A group of abnormalities marked primarily by a very small lower jaw with a tongue that falls back and downward. The syndrome may include a high arched palate or cleft palate.
Causes, incidence, and risk factors
The specific causes of Pierre Robin syndrome are unknown; it can be part of many genetic syndromes. The lower jaw develops slowly over the first few months of fetal life but catches up over the first year after birth. Posterior placement of the tongue may cause choking episodes, feeding difficulty and breathing difficulties , especially while asleep.
Treatment
Infants must be kept prone (face down), which allows gravity to pull the tongue forward and keep the airway open. These problems abate over the first few years as the lower jaw grows and assumes a more normal size. In moderate cases, the patient requires placement of a nasopharyngeal airway (a tube placed through the nose and into the airway) to avoid airway blockage. In severe cases, surgery is indicated for recurrent upper airway obstruction . Tracheostomy is sometimes required. Feeding must be done very carefully to avoid choking and aspiration of liquids into the airways.
Expectations (prognosis)
Choking and feeding problems may go away spontaneously as the jaw grows. There is a significant risk of problems if the airway is not protected against obstruction.
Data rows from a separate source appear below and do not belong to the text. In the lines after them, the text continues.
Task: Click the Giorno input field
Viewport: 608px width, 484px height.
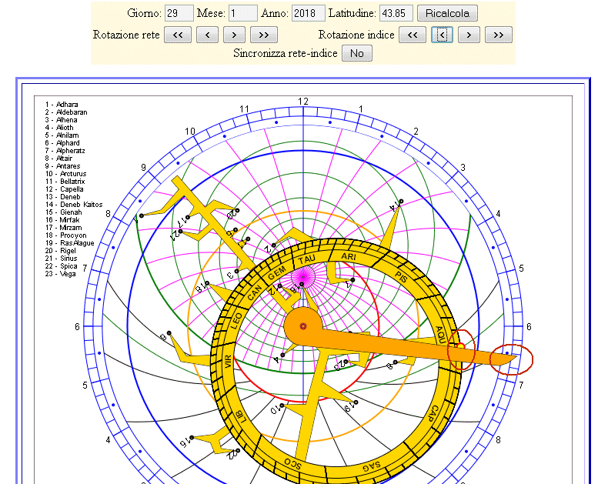Action: (x=179, y=13)
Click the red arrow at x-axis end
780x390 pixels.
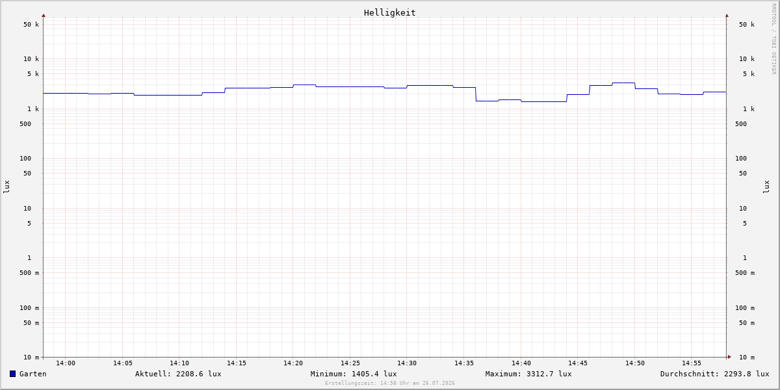[x=729, y=357]
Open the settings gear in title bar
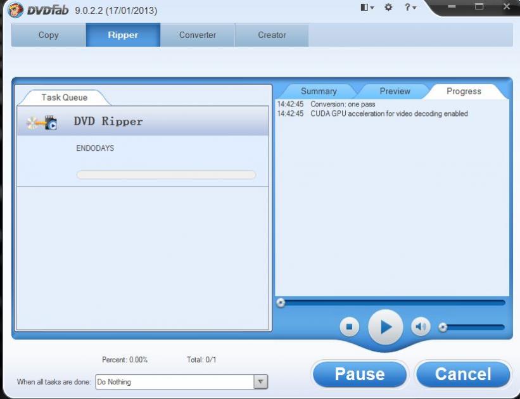Image resolution: width=520 pixels, height=399 pixels. 389,8
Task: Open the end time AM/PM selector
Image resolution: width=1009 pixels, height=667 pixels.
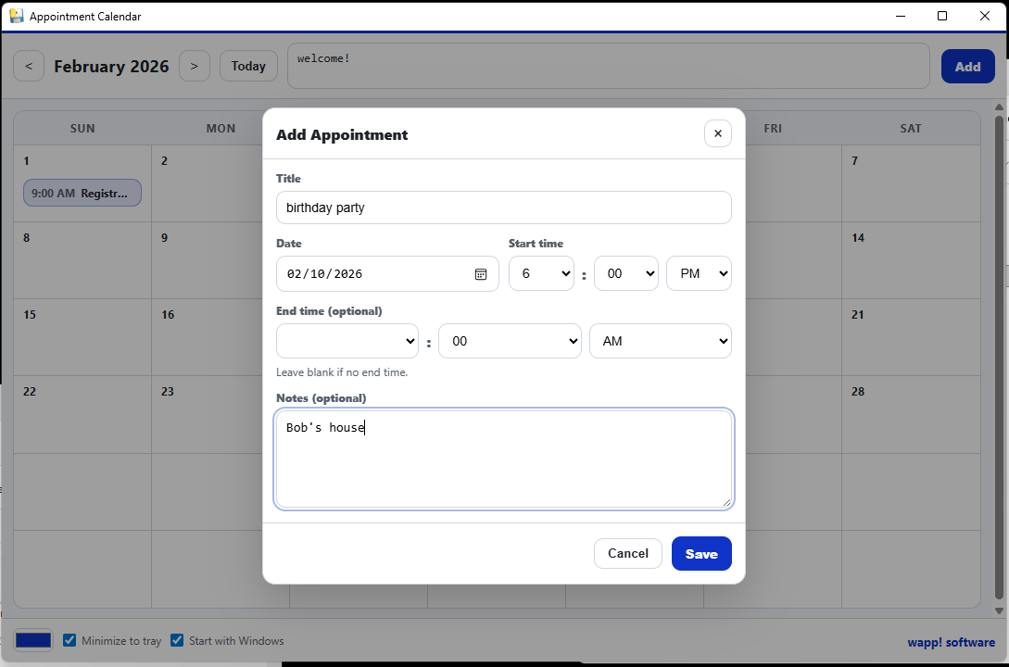Action: [x=660, y=341]
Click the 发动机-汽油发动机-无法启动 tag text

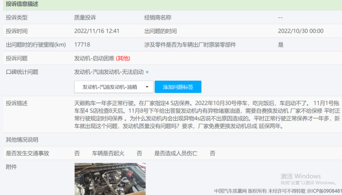[x=109, y=72]
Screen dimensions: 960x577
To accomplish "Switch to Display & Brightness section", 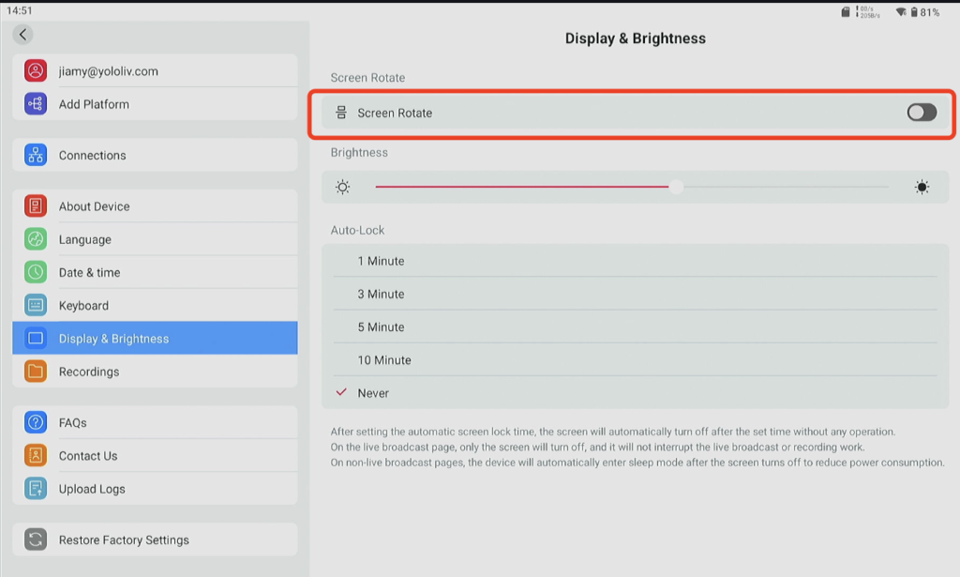I will (x=155, y=338).
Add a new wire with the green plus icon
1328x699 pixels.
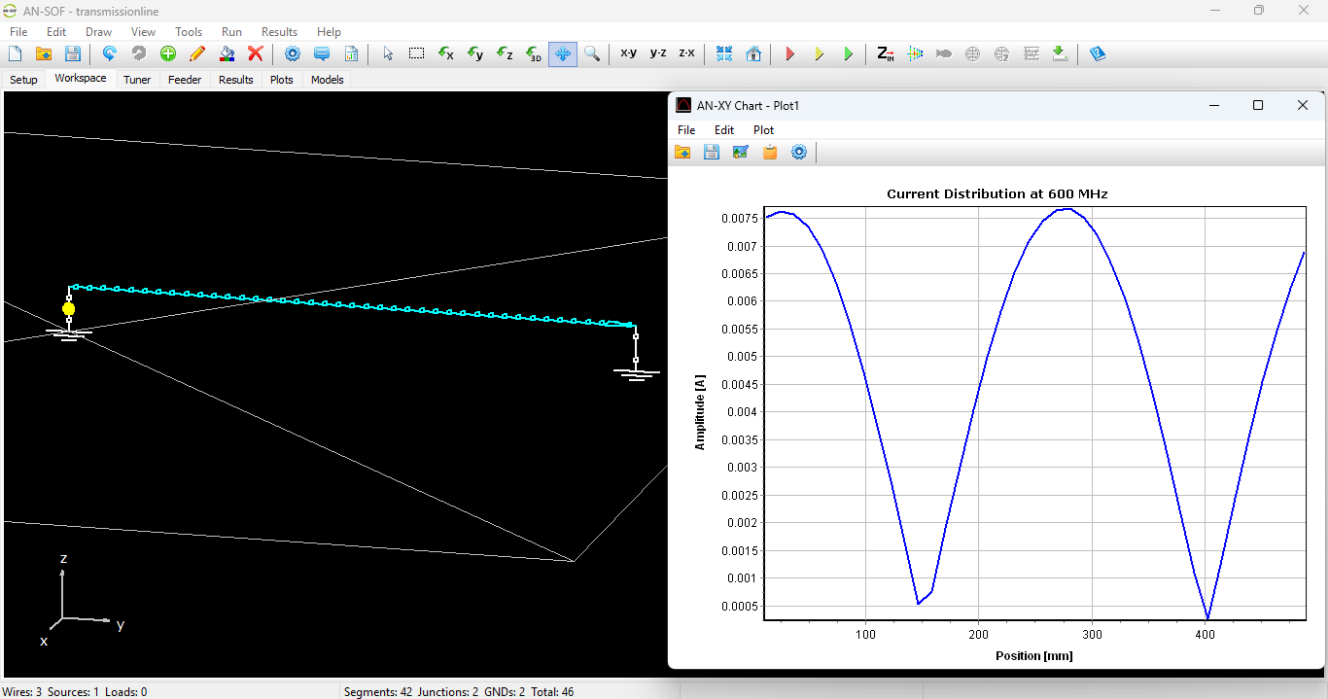click(167, 53)
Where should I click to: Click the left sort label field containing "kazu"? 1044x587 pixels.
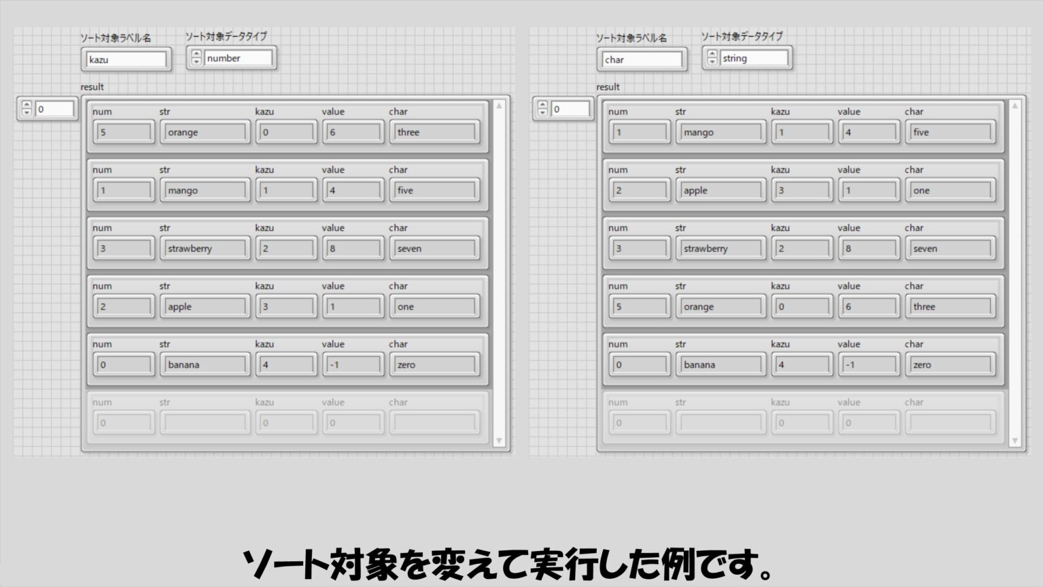126,60
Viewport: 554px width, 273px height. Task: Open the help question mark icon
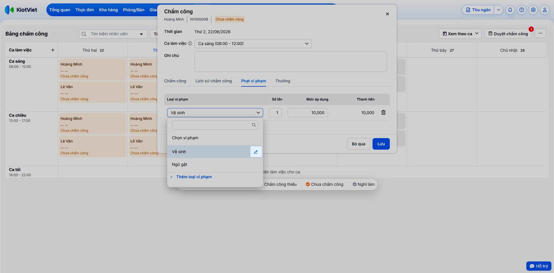tap(522, 10)
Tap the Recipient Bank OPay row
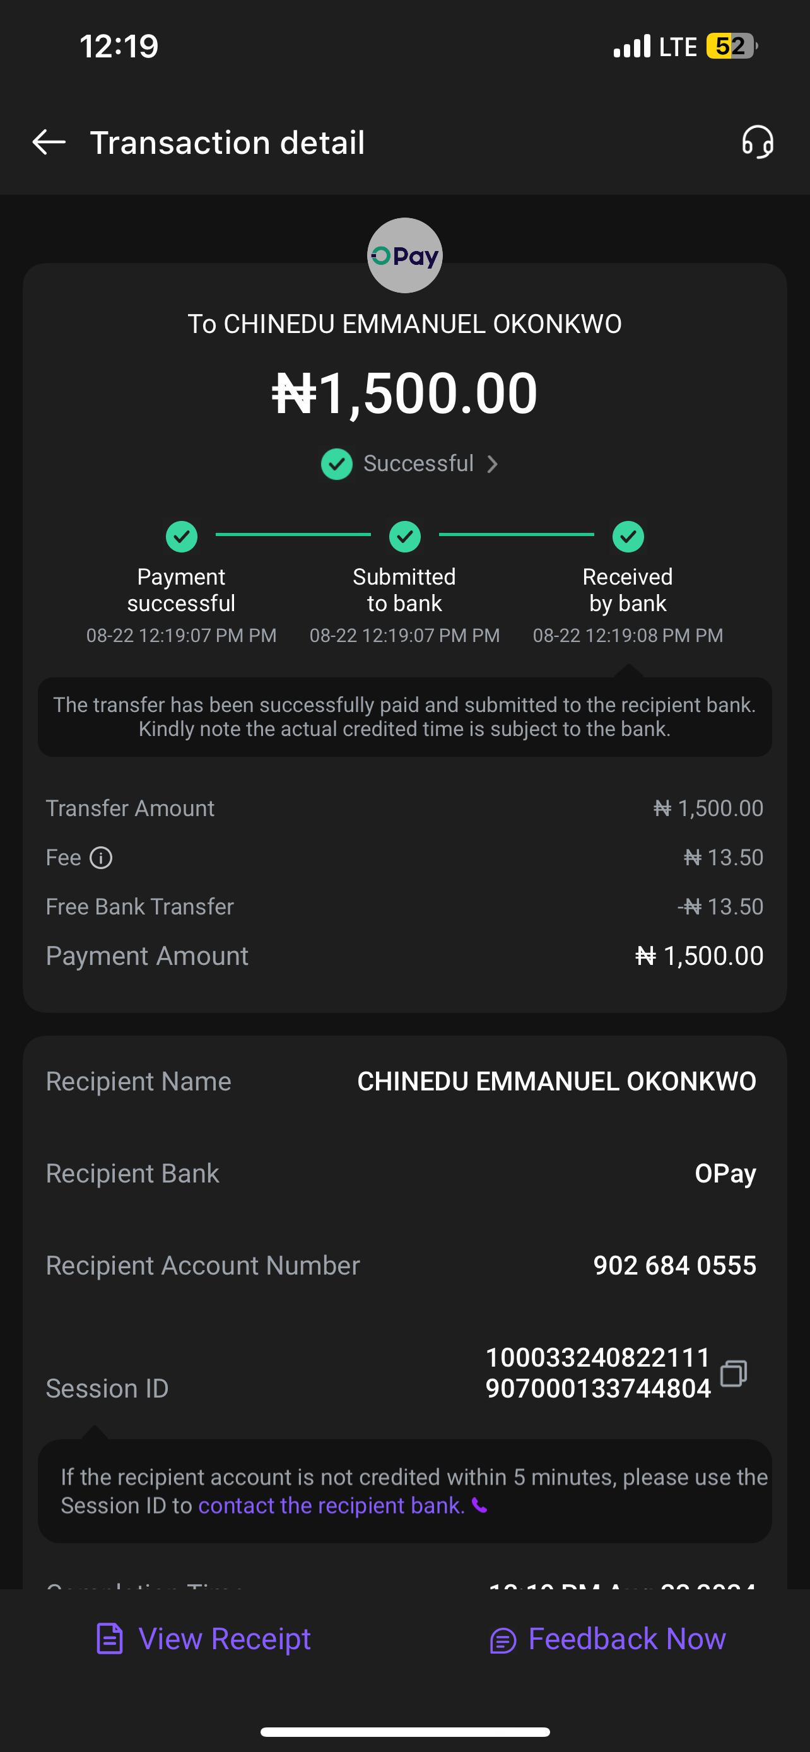Screen dimensions: 810x1752 point(405,1173)
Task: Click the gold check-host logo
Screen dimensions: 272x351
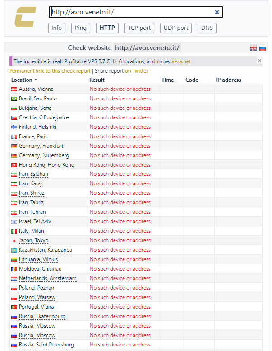Action: (25, 17)
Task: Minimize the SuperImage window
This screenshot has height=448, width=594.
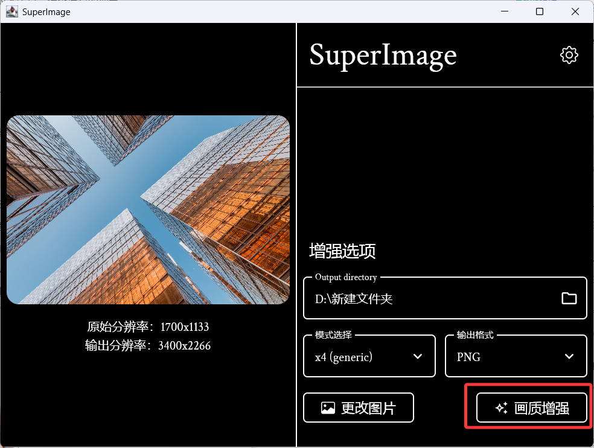Action: click(505, 11)
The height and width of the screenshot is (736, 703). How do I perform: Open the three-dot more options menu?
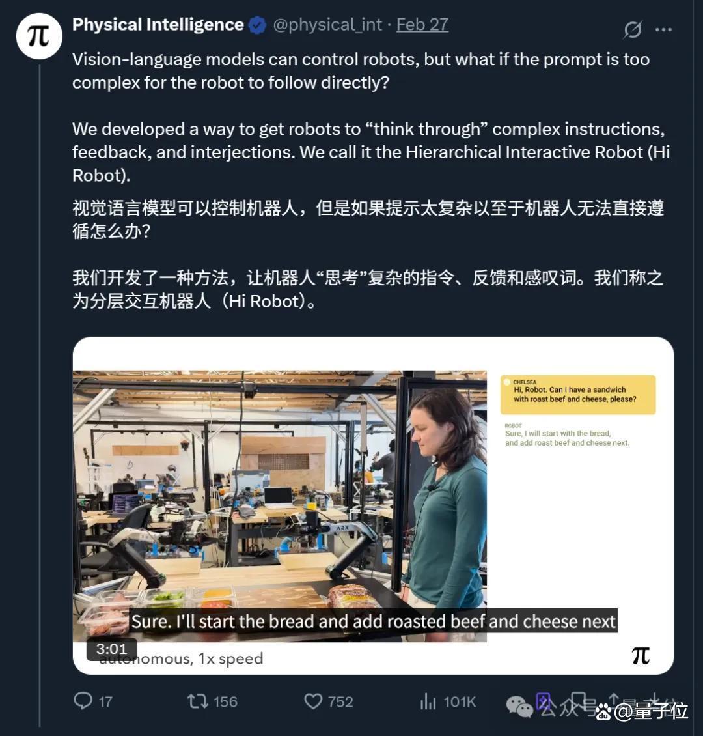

Calling your health care provider
This condition is often apparent at birth. Call if choking episodes or breathing problems increase in frequency. Airway blockage may be indicated by a high-pitched, crowing noise when inhaling ( stridor ) or blueness of the skin ( cyanosis ). Also call if other breathing problems occur.
Prevention
Prevention of the syndrome is unknown. Treatment may reduce the number of episodes of breathing problems and choking .